Melançon, Benoît, «Un intellectuel heureux ?», dans Pour Jacques. Du beau, du bon, Dubois, Bruxelles, Labor, coll. «Espace Nord», 1998, p. 169-174. https://doi.org/1866/32050

«Il faut savoir apprécier la beauté de la chose : un professeur d’université deviserait à la télévision avec un imitateur tenant le rôle d’un comédien, lui-même jouant le rôle d’un dramaturge imaginé pour une pièce de théâtre de Sacha Guitry adaptée par Jean-Claude Brisville et filmée par Molinaro. (Le pauvre Beaumarchais aurait été absolument oublié dans cette galère.) Devant le refus du professeur de se prêter à cette mascarade, surprise — et panique : l’émission est le lendemain — de la recherchiste, qui semblait ne pas comprendre que l’on n’accepte pas d’emblée son invitation et que l’on se prive de l’occasion d’aller causer à la télé» (p. 170-171).

Accouplements 157

Nicholson Baker, Checkpoint, 2004, couverture
(Accouplements : une rubrique où l’Oreille tendue s’amuse à mettre en vis-à-vis deux œuvres, ou plus, d’horizons éloignés.)

L’Oreille tendue est une fan de baladodiffusion et de Malcolm Gladwell — et donc de Revisionist History, le podcast de Gladwell. Au cours de sa cinquième saison, qui se termine ces jours-ci, une série de quatre épisodes a été consacrée à la carrière du militaire états-unien Curtis LeMay, notamment à son rôle dans les bombardements du Japon à la fin de la Deuxième Guerre mondiale (épisodes 4, 5, 6 et 7). Il y a aussi été question de la guerre de Corée et de l’invention du napalm.

L’Oreille tendue est une fan de l’écrivain Nicholson Baker, dont elle relit ces jours-ci plusieurs romans. Dans Checkpoint (2004), le personnage de Ben s’intéresse à l’histoire de la Guerre froide — «So you’re, ah, sunk pretty darn deep into the fifties and sixties now» (p. 37) —, aux bombardements du Japon (p. 61) et au napalm (p. 11-12).

L’un et l’autre rappellent que le napalm a été testé sur le terrain de sport de… Harvard.

L’Oreille est doublement ravie.

P.-S.—Le plus récent essai de Baker, Baseless.
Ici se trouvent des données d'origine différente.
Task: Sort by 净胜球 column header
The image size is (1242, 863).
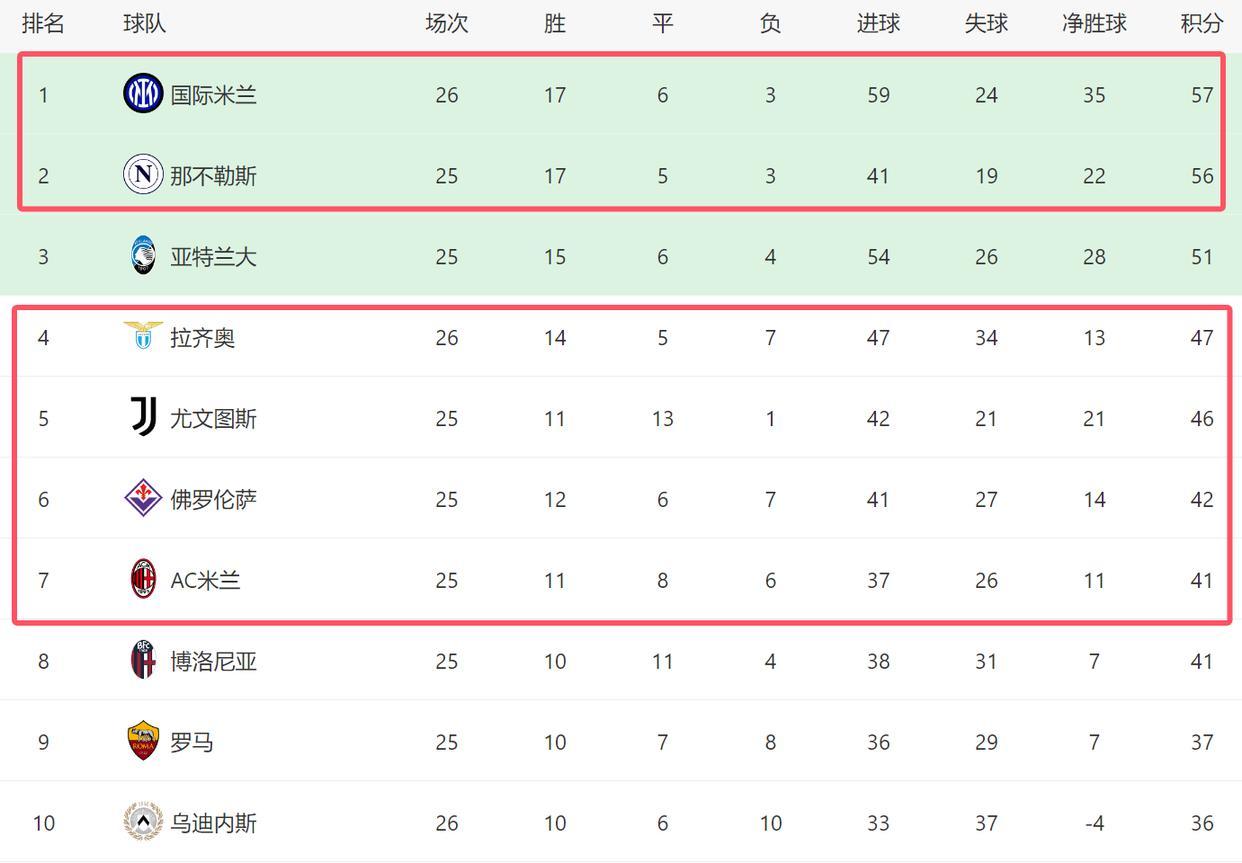Action: click(x=1094, y=24)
My Search for Secrets in the Ruins of the Freedom of Information Act (2020), porte, entre autres choses, sur la guerre de Corée. Tout est dans tout, et réciproquement.

 

Références

Baker, Nicholson, Checkpoint. A Novel, New York, Alfred A. Knopf, 2004, 115 p.

Baker, Nicholson, Baseless. My Search for Secrets in the Ruins of the Freedom of Information Act, New York, Penguin, Random House, 2020, 464 p.